Why Garry Shandling Was One of the Greatest Jewish Comedians Ever
Garry Shandling was the master of turning Jewish dissatisfaction into comedy. People love to talk about neurosis like it’s the defining trope all Jewish comedians share, but Shandling wore a look on his face like he was uncomfortable with nearly everything, like nothing was ever right. That’s what made him one of the greatest comedians ever.
Shandling was one of my first comedy heroes. I think the line for me goes from Bill Murray to Eddie Murphy, and then happening upon some Shandling standup set on television while flipping through cable channels. Murray and Murphy were cool to me; Murray in “Stripes” and “Ghostbusters” was the charming weirdo, while Murphy on an edited-for-TV version of “Beverly Hills Cop” was an effortlessly cool smartass. I was drawn to them both because they were funny, but maybe more because they were cool. Even at an early age I was aware that being both of those things isn’t easy to pull off; I knew I was never going to be cool, so I concentrated on the funny.

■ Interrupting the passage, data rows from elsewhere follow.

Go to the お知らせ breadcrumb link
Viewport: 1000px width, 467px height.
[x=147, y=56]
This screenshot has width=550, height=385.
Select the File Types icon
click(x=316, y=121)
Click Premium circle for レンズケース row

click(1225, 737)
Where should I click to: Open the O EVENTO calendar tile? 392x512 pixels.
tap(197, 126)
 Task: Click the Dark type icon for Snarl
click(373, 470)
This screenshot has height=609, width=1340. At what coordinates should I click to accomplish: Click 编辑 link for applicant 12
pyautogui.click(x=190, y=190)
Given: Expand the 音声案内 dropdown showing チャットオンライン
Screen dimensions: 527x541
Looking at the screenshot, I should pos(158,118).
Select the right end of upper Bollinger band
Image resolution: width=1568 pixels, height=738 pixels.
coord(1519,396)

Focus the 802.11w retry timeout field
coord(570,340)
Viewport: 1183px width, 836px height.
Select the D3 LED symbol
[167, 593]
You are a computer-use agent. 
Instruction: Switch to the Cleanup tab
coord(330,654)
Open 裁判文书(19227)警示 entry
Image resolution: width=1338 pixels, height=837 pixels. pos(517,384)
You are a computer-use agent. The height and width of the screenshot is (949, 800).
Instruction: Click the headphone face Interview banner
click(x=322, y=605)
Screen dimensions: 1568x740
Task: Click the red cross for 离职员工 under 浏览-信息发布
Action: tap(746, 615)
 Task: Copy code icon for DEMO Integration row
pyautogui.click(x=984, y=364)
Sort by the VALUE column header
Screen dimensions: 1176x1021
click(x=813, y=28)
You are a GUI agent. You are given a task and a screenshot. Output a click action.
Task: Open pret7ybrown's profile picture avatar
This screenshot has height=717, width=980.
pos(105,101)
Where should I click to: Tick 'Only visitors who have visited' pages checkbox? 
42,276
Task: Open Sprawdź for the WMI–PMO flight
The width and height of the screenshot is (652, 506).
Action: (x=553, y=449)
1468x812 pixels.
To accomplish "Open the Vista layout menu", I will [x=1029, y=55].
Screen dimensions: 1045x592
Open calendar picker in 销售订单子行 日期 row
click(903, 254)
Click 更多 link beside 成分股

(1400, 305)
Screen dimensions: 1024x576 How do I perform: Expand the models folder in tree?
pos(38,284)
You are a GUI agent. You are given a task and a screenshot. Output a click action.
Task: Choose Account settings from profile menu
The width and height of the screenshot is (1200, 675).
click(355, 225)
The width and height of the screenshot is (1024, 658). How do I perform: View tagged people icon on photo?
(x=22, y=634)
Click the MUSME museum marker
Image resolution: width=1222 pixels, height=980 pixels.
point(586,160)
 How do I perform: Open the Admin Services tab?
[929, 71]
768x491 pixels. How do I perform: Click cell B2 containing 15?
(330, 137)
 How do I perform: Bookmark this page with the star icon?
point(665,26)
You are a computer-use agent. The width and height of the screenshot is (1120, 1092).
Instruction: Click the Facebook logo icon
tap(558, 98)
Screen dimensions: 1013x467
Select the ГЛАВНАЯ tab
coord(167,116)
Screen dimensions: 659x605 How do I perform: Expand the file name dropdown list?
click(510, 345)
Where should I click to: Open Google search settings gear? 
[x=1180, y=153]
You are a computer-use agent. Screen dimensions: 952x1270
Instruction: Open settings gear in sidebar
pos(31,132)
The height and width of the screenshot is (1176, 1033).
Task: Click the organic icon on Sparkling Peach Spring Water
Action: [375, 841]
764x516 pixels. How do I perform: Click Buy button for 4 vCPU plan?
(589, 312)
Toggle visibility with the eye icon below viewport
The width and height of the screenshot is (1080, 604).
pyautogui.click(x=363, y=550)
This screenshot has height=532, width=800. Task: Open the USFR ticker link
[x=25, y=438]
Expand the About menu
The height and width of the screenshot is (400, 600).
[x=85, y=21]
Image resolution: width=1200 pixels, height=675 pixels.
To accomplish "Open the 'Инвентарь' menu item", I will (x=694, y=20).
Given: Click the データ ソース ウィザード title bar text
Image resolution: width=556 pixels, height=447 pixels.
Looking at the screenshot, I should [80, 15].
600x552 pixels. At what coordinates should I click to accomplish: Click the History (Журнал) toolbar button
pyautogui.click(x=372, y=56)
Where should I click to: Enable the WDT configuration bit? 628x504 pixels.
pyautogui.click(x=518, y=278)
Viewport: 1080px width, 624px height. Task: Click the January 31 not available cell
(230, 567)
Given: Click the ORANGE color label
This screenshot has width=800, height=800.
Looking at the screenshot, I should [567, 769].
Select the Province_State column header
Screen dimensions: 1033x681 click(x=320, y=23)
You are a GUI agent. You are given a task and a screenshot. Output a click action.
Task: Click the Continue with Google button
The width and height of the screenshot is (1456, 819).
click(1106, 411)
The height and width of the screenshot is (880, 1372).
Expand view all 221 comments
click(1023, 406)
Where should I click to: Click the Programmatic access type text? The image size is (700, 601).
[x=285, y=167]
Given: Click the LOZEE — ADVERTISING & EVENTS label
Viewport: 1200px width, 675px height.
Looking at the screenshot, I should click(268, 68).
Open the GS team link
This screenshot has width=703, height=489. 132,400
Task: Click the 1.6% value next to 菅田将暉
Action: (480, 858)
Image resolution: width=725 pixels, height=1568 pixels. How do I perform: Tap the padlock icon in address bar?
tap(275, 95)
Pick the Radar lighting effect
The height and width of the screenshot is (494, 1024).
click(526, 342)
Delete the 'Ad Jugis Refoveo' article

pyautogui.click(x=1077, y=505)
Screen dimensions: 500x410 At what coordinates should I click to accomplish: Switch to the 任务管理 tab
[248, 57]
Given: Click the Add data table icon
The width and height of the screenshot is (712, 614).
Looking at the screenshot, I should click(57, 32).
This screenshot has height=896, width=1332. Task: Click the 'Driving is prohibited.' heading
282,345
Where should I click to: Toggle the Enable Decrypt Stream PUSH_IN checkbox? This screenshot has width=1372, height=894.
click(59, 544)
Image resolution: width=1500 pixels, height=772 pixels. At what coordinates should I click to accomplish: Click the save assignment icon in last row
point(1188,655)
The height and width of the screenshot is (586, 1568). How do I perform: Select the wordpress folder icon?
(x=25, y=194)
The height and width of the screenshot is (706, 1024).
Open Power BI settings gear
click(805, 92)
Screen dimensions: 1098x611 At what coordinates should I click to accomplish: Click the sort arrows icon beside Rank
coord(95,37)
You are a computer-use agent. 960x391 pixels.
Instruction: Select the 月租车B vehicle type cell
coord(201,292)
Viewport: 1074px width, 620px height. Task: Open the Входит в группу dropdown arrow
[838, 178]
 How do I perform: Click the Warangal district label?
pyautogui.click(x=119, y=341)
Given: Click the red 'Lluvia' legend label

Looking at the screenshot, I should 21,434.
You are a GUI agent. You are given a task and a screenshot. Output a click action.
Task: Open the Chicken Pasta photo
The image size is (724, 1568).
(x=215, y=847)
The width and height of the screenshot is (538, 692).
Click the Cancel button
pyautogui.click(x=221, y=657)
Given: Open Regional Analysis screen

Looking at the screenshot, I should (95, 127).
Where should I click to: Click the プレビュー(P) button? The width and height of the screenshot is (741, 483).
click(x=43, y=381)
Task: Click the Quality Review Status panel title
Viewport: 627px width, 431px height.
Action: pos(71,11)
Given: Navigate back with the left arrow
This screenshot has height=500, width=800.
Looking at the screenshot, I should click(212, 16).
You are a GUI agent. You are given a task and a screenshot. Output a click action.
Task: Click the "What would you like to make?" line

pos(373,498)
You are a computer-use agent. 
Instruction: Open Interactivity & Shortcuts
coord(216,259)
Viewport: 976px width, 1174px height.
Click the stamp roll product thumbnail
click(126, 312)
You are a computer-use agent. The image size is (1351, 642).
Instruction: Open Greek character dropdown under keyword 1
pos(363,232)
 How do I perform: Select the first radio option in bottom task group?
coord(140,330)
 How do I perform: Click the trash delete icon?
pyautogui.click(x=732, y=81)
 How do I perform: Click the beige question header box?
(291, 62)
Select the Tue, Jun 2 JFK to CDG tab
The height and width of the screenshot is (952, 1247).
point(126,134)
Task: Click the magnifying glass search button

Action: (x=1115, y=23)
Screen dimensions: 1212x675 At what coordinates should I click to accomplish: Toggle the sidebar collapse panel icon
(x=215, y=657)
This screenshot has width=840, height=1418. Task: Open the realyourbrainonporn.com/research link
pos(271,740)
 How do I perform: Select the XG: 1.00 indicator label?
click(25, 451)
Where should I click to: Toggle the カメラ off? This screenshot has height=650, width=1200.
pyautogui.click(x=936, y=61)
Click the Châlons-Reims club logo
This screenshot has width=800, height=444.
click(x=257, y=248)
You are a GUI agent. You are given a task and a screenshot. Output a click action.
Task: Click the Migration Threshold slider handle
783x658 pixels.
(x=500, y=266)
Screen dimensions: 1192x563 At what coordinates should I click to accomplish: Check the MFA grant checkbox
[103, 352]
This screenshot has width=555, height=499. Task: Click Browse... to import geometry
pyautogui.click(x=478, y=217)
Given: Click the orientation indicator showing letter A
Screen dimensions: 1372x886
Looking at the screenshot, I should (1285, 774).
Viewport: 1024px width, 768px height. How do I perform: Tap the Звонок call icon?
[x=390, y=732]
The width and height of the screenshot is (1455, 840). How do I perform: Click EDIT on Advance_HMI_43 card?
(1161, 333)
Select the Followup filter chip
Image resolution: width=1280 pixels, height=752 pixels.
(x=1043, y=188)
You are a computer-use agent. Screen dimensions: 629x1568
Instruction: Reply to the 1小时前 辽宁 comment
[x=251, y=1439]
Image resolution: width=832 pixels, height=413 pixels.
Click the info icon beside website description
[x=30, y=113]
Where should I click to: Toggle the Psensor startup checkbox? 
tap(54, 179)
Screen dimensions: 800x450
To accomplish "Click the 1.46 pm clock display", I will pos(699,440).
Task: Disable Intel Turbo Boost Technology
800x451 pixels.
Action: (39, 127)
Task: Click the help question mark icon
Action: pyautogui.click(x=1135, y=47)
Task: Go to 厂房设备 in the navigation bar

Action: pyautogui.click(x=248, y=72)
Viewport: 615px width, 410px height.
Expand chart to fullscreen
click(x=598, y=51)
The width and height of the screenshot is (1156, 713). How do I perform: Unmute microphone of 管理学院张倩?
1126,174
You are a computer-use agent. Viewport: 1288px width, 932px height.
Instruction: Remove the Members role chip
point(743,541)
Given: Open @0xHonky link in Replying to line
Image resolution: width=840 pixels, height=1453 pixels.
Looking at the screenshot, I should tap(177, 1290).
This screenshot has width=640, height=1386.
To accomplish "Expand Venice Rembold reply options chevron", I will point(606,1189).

Shandling wasn’t cool to me. In fact, there was something about him that I didn’t like. That voice! He sounded and looked like every single uncle named Dave I’d ever met. But I kept watching, despite the feeling that I’d seen the comedian at some family function, the smug distant relative from out west. I didn’t turn off his 1991 HBO special because I was a weird kid who was drawn to comic books and comedy, and I didn’t have much else going on. I kept watching the guy who looked like he was the person at the party that would say, “I guess it’s OK,” about the dinner he was served, while everybody else flipped out about it. Even at a young age I could pick up on that.
And for some reason, I found myself liking it. His pauses, his pacing, that wry smile that hinted at some underlying disdain. Garry Shandling didn’t always make me laugh when I was a kid, but there was something about him that stuck with me. There was something I got about him that I could never quite put my finger on, even as I got older and started to better understand the jokes he was telling.
Years later, when I finally got it, when I understood what made Shandling so great, when his jokes made sense and his whole act felt like a work of art, after watching “The Larry Sanders Show” and countless standup sets, I saw something different. A lot of people on Twitter mentioned this almost immediately after his passing, but the scene in the “Dead Dogs and Gym Teachers” episode of “Freaks and Geeks,” specifically the part where Martin Starr’s Bill comes home to an empty house, fixes himself a snack and watches one of Shandling’s sets, floored me, and still does every time I watch that clip on YouTube. It’s the connection, those few moments removed from the real world that Bill gets, that makes that scene so easy to relate to. The lonely kid doesn’t feel so alone for a few minutes.
And then there’s Shandling on his TV screen. Long before he’d go on to make one of the greatest television comedies ever with “The Larry Sanders Show,” there he is on a stage, doing what he did so much better than 99% of the people in his line of work, all while wearing that look on his face, an almost perpetual, “Eh.” It let you know that deep down Shandling was just as uncomfortable with the absurd world around him as you are.